DURECT Corporation (Nasdaq: DRRX) today announced that the U.S. Food and Drug Administration (FDA) has granted Fast Track Designation to DUR-928 for the treatment of alcoholic hepatitis (AH, also known as alcohol-associated hepatitis). AH is an acute, life-threatening form of alcohol-associated liver disease (ALD). DUR-928 is the lead investigational product candidate in DURECT’s Epigenetic Regulator program.
“Fast Track Designation highlights the life-threatening nature of AH and the lack of therapeutic options for this devastating condition,” said Norman L. Sussman, M.D., Chief Medical Officer of DURECT Corporation. “As an endogenous epigenetic regulator, DUR-928 is a new class of therapeutics. We are very encouraged by the promising clinical data from our Phase 2a trial in which 100% of AH patients treated with DUR-928 survived the 28-day follow-up period compared to a 26% historical 28-day death rate. We look forward to initiating our Phase 2b trial shortly and working with the FDA to bring DUR-928 to the many patients in need as soon as possible.”
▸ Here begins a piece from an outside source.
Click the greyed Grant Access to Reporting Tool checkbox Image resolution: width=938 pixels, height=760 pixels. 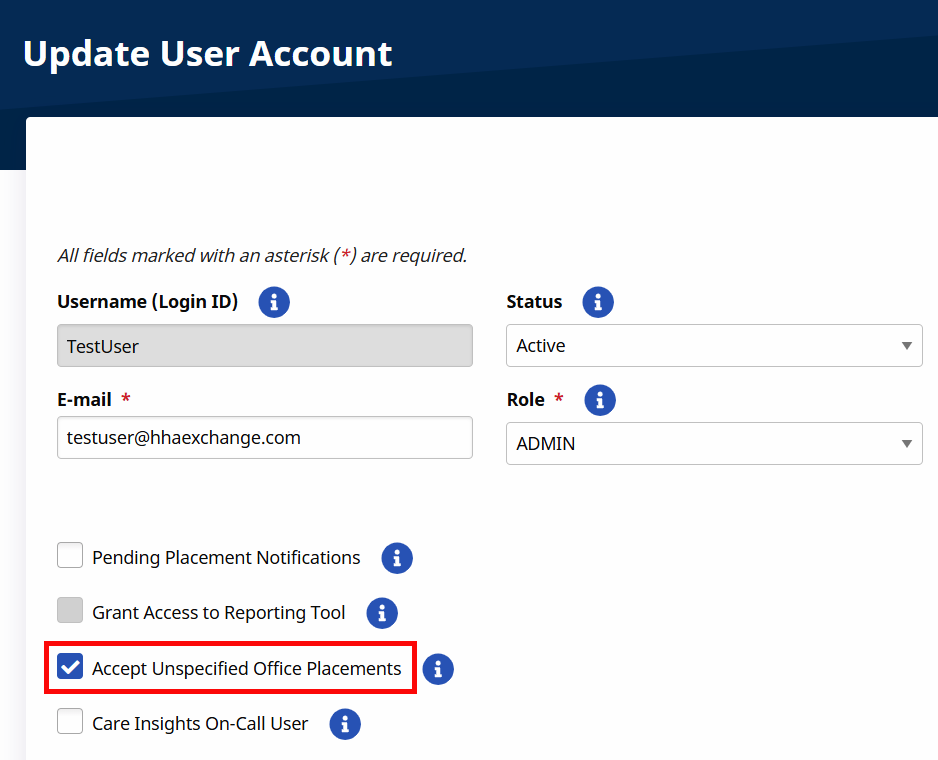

The FDA grants Fast Track Designation to facilitate development and expedite the review of therapies with the potential to treat a serious condition where there is an unmet medical need. A therapeutic that receives Fast Track Designation can benefit from early and frequent communication with the agency in addition to a rolling submission of the marketing application, with the objective of getting important new therapies to patients more quickly.
About Alcoholic Hepatitis (AH)
AH is an acute form of alcohol-associated liver disease (ALD) that may occur after months or years of excess alcohol consumption, often after a recent period of intense consumption. AH is typically characterized by recent onset jaundice and hepatic failure. According to the Agency for Healthcare Research and Quality (AHRQ), a part of the US Department of Health and Human Services (HHS), there were over 122,000 hospitalizations for patients with AH in 2017. From a recent publication analyzing the mortality and costs associated with AH, the cost per patient is estimated at over $50,000 in the first year. ALD is one of the leading causes of liver transplants in the U.S., costing over $800,000 per patient.